ABOUT THIS EXERCISE: The answer must be every line of the records in which the string "Compare" appears.

(Dataset records)
--- START ---

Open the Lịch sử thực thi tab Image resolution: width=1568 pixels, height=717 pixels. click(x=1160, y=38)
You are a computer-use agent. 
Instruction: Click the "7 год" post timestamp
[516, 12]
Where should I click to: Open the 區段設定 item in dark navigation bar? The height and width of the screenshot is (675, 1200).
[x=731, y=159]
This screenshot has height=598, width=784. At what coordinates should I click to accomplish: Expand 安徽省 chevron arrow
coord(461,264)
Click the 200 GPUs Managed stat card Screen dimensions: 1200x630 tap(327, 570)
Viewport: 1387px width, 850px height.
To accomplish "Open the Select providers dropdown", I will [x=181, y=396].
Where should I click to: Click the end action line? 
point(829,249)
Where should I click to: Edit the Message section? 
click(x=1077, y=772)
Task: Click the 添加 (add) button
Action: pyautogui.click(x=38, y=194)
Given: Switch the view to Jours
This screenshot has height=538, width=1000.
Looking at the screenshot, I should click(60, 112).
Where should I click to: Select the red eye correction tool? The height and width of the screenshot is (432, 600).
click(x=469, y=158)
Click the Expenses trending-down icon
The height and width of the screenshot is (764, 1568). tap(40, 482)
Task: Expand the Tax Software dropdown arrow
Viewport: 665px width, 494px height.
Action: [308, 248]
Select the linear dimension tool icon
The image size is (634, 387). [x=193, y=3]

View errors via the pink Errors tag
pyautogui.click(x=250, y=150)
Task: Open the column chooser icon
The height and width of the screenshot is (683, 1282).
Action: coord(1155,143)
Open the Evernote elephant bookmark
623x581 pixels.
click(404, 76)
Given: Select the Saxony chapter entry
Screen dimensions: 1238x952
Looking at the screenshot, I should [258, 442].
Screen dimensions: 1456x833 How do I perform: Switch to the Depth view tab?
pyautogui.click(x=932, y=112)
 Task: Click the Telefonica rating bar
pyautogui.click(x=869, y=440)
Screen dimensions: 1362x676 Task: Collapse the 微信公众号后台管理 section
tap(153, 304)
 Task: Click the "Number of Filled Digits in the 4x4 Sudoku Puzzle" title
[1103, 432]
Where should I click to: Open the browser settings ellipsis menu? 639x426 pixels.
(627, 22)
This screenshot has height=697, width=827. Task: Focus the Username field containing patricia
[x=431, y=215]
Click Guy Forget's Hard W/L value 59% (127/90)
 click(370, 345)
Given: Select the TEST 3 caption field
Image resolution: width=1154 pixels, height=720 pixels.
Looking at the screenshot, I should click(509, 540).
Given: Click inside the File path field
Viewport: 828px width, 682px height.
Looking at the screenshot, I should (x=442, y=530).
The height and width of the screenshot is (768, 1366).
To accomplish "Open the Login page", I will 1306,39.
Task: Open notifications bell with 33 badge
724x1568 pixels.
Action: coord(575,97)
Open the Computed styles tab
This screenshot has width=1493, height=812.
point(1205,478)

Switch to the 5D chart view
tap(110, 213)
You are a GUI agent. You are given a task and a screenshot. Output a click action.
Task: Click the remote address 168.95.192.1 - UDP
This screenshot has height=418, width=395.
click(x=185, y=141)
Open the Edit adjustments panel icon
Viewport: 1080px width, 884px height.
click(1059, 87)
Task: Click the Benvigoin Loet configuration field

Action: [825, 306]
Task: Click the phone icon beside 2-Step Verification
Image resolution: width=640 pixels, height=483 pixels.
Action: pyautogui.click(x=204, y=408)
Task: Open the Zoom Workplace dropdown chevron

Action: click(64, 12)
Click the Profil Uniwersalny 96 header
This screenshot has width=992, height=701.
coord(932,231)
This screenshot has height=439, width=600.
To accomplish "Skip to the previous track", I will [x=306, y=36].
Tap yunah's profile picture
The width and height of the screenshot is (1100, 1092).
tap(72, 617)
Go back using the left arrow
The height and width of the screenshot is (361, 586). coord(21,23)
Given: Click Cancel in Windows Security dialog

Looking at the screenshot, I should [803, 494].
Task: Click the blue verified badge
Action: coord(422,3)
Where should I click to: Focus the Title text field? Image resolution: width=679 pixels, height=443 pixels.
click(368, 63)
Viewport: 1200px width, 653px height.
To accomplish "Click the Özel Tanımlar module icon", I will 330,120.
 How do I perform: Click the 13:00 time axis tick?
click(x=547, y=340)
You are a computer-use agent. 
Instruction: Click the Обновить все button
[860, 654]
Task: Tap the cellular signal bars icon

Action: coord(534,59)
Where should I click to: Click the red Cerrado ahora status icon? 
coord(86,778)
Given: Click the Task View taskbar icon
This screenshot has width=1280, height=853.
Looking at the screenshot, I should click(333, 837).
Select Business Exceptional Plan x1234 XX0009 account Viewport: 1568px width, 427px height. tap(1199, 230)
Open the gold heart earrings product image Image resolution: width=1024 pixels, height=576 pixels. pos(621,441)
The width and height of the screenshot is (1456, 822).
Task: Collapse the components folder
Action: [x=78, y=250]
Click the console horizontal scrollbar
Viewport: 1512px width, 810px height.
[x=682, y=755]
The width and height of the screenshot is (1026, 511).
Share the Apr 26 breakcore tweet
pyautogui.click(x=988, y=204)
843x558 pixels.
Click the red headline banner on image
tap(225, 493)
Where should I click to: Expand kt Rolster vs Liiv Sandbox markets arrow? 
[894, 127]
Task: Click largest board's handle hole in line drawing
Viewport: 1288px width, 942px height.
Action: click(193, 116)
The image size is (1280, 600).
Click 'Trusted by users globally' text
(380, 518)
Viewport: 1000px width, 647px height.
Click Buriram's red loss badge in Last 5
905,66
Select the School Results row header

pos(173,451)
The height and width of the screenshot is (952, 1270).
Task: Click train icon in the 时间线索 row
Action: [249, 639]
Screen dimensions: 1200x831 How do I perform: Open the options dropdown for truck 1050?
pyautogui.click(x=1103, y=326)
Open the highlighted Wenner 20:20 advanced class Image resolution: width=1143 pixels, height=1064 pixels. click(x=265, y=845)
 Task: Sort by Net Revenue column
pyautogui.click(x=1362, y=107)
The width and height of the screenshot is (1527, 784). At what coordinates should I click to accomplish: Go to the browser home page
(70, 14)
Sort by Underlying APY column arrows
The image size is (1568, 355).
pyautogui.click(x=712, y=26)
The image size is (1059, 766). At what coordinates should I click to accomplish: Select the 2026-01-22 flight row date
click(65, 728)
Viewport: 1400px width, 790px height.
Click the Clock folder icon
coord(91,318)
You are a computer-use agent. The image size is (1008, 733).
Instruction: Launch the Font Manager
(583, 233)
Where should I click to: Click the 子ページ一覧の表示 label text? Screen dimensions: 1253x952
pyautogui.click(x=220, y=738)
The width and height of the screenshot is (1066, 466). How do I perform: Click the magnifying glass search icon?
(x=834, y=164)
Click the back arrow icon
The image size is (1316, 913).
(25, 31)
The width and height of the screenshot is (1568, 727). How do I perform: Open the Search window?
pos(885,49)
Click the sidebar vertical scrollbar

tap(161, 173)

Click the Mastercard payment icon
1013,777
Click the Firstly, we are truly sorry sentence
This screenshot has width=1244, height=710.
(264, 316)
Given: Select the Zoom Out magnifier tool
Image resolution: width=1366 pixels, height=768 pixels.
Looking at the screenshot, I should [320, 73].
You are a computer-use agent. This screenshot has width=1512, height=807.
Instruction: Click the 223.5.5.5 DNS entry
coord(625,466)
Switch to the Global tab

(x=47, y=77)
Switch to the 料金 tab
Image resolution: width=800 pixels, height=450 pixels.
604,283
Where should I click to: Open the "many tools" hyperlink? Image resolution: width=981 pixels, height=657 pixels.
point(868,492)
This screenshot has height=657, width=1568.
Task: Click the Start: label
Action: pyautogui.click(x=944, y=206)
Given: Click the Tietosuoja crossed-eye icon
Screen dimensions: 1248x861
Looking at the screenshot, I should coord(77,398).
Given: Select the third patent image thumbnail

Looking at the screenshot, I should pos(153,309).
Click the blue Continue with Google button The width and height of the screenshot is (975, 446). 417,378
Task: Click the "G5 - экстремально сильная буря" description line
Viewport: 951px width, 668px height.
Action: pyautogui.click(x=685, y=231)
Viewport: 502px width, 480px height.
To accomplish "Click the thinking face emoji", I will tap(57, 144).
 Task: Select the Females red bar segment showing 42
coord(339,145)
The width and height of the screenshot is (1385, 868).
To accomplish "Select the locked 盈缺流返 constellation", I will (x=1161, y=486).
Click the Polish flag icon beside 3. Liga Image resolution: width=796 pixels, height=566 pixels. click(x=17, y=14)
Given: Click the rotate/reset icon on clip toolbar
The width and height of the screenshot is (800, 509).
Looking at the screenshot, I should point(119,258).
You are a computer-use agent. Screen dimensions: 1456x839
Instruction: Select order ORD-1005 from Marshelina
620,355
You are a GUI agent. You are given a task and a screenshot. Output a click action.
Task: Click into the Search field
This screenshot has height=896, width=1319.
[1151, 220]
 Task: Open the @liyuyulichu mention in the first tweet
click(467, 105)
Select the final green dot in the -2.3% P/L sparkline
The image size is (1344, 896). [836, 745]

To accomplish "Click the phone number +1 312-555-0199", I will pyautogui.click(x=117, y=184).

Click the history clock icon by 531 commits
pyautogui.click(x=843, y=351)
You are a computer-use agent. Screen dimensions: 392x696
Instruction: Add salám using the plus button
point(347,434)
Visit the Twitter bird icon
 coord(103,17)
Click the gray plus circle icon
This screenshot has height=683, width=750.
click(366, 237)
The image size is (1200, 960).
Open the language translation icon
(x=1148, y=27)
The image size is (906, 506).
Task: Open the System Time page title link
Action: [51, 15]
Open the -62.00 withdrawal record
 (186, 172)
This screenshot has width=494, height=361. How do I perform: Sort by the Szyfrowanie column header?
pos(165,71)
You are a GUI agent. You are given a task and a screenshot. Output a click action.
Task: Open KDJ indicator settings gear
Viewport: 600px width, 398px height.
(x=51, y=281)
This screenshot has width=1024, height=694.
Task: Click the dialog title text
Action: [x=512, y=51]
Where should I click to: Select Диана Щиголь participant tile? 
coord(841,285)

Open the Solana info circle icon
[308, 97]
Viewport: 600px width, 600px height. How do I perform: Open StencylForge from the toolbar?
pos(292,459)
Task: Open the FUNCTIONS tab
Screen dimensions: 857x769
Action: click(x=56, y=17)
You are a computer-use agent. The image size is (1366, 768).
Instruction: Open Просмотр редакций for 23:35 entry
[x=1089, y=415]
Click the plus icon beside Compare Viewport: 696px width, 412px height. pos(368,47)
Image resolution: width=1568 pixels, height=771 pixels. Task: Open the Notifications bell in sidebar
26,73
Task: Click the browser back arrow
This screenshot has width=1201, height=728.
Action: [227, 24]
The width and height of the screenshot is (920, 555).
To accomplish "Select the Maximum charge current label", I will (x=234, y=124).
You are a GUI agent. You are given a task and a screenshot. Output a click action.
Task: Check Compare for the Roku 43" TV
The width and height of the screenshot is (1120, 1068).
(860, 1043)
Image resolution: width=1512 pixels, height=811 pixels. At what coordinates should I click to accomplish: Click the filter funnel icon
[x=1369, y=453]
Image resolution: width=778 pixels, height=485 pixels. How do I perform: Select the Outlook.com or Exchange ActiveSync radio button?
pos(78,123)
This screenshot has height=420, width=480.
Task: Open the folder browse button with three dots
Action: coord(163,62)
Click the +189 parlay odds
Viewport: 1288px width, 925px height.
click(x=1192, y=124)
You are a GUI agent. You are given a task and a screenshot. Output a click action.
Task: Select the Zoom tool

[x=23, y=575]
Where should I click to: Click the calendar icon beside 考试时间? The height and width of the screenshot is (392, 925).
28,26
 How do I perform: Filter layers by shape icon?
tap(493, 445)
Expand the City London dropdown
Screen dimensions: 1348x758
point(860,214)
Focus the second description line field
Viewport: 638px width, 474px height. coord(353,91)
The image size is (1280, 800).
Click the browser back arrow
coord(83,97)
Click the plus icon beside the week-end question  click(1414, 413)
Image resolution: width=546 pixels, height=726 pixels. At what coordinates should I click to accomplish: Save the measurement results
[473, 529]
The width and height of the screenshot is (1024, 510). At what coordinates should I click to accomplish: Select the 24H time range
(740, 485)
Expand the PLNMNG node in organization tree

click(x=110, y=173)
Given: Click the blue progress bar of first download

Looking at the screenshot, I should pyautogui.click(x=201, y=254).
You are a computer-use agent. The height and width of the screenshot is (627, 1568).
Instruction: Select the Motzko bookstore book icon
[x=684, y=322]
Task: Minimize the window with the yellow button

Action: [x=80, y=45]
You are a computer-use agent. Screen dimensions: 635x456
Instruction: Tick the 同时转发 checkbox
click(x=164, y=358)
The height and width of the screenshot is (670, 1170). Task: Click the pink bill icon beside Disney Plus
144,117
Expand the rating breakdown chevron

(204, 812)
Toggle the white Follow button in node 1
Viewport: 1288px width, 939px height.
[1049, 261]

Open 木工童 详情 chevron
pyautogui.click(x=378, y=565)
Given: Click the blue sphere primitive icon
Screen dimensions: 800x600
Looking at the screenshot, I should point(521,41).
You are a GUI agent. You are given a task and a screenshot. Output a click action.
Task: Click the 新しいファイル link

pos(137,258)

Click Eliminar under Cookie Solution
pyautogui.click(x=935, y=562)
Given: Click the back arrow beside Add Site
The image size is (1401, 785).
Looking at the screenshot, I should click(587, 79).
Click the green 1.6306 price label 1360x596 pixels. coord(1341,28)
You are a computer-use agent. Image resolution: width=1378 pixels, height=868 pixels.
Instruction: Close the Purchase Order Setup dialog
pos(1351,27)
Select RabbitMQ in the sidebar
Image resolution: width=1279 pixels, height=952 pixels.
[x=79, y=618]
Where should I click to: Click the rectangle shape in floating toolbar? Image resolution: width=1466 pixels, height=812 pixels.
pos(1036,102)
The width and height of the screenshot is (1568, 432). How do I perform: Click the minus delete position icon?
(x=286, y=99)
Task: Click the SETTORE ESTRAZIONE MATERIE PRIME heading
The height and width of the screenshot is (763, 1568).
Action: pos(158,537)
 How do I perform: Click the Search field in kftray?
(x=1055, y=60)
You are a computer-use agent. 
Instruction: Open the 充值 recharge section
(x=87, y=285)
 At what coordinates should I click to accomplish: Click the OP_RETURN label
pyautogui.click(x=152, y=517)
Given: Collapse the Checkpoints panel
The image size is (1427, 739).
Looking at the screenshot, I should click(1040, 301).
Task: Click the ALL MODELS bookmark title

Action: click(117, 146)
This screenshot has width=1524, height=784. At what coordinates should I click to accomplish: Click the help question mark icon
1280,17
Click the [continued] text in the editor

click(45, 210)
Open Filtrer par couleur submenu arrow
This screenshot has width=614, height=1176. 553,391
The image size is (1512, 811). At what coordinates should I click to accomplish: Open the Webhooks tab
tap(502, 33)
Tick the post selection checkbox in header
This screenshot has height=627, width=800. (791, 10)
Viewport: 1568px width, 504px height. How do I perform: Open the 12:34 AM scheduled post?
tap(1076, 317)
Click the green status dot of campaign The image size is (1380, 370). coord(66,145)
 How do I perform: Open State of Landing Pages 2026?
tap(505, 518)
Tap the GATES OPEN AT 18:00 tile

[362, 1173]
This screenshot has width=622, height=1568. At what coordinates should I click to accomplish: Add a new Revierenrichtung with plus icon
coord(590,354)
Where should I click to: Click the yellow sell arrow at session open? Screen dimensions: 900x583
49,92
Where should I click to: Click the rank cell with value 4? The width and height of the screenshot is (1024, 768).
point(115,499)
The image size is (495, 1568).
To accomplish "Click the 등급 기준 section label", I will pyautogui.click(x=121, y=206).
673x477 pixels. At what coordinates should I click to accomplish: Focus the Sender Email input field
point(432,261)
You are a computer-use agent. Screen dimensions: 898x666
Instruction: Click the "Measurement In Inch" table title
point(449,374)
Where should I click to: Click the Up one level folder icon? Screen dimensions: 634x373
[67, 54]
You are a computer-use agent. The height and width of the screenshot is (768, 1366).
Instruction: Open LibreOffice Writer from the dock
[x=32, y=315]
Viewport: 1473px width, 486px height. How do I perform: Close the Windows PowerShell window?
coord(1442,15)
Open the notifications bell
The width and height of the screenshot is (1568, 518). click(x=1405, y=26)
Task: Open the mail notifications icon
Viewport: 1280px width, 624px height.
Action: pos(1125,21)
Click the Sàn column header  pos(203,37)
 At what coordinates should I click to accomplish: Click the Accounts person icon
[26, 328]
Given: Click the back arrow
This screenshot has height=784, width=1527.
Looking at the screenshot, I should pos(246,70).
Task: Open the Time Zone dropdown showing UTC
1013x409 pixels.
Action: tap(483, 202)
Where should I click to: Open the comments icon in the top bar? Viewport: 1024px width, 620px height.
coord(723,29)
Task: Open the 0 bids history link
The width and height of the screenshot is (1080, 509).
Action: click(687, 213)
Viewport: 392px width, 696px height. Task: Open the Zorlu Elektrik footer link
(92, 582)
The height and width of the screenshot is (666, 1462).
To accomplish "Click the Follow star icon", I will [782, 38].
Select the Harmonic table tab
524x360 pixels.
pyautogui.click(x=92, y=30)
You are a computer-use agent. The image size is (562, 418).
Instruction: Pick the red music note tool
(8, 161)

--- END ---

SOLUTION FOR THIS EXERCISE:
Click the plus icon beside Compare Viewport: 696px width, 412px height. pos(368,47)
Task: Check Compare for the Roku 43" TV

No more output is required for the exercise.